(Data items)
________________________

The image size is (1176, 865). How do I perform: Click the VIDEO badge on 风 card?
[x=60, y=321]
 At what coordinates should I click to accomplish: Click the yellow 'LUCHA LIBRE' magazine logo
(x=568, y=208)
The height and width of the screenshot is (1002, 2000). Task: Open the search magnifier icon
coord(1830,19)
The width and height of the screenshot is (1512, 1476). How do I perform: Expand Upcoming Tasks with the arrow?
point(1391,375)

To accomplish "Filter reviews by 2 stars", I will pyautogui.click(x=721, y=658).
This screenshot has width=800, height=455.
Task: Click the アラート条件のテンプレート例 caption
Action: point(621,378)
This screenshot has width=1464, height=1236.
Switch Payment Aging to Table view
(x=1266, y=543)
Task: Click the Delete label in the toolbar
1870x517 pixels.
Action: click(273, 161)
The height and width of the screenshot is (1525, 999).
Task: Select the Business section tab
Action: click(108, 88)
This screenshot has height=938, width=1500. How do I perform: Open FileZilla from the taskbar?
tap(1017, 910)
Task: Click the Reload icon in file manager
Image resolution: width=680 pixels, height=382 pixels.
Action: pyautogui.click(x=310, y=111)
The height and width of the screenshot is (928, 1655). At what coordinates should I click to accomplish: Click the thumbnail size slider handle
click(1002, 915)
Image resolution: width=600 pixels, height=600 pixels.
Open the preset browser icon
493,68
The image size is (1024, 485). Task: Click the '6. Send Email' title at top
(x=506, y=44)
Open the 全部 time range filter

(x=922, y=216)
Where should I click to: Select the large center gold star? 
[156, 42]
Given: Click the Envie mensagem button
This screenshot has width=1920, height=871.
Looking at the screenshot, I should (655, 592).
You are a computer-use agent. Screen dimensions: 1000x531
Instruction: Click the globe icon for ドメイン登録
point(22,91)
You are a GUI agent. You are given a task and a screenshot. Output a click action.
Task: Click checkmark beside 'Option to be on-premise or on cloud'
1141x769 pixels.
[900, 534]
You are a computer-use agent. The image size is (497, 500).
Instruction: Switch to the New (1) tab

________________________

Your goal.
Each line of the records above that includes the string "agent" should be counted. Report the total alone.

Response box.
3